Make no mistake - those first few, awkward moments when we unfurled a length of rope and set to work were a mess of butchered knots, miscommunication, and laughter when we were done. We were friends playing with something new, and poking fun at our relative inexperience and mistakes. As with everything, the bondage itself wasn’t awkward in and of itself. It was us testing our own limits, establishing (or breaking down) boundaries, and learning from one another for next time. There were plenty of next times involved. Two years later and we have it down to a science more than an art, but in the process the sensual aspects have evolved into something far greater than simply tying each other up. We have found ways to channel ourselves into both giving and receiving, and have developed a deeper bond than I think either of us might have known.
Why Bondage?
While our story may or may not be a common thread among bondage partnerships, it still begs the question as to why we do this. What do we feel when we are engaged in rope-play? Why does it form such a powerful bond in our friendship and beyond? Why do we use rope when we could share any number of other hobbies that we have in common?
Lily and I both function as “switches” in this relationship. Both of us have experienced tying as well as being tied. We offer you one possible answer: symbolism. Bondage can symbolize placing physical trust in a partner. It is endemic to the entire practice, and frequently cited as a major aspect of why partners incorporate it into their sensual acts.
With a simple wrist tie or blindfold bringing physical form to the bond of trust, it can also bring physicality to internal feelings of struggle; and that, in turn, provides catharsis. By overlaying the stress of daily life, the frustration of rejection, or the battle against life’s little roadblocks onto the physical act of struggling or feeling restricted, it adds a tangible element to intangible emotions. It pulls abstract ideas into the physical world, and offers at least one method by which the struggle can become a real thing that we can overcome.

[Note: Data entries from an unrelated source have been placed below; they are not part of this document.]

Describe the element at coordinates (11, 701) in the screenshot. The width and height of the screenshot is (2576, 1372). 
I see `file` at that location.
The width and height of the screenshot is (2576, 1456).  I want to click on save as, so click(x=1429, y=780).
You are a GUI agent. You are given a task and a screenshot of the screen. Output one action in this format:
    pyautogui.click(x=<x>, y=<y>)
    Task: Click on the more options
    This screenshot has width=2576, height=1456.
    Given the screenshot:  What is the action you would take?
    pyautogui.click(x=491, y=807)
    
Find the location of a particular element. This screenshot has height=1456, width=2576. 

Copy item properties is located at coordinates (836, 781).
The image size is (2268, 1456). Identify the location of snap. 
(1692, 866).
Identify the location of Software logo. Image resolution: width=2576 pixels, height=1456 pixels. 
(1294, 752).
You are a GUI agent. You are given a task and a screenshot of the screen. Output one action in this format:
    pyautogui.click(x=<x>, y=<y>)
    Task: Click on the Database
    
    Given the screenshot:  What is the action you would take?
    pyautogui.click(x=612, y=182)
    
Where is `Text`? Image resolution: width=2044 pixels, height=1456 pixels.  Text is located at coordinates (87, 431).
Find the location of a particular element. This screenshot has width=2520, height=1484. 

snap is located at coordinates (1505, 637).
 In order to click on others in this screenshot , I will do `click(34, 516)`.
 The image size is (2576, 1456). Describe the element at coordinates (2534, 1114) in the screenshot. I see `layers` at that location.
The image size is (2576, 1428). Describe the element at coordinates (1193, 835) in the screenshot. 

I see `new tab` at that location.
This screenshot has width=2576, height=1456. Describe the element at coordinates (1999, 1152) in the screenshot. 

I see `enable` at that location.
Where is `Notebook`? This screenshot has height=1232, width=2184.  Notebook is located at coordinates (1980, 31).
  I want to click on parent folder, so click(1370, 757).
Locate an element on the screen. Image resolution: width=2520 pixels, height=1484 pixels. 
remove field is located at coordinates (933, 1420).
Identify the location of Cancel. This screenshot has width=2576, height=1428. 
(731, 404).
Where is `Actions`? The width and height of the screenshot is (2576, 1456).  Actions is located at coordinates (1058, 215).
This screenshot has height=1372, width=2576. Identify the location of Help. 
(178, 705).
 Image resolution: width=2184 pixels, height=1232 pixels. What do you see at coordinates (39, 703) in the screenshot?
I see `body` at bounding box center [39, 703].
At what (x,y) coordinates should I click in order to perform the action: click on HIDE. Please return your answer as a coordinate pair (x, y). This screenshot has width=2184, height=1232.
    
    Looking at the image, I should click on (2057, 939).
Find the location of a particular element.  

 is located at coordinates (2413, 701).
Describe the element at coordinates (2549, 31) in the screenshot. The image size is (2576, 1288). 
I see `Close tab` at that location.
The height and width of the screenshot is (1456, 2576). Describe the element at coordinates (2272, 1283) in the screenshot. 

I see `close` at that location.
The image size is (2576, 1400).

Using Physical Bondage to Overcome Emotional Bondage
When I'm feeling that I'm struggling at work, or frustrated by administrative delays, being tied can help me release that pent-up frustration. It gives me something to fight against, something physical I can do. It turns the abstract into something that can be challenged, fought against, and struggled with. I can even see if I can release the ties, and if I release the ties, it feels like I can overcome the more abstract ties. That is to say, it feels like I can overcome the feelings I've been struggling with.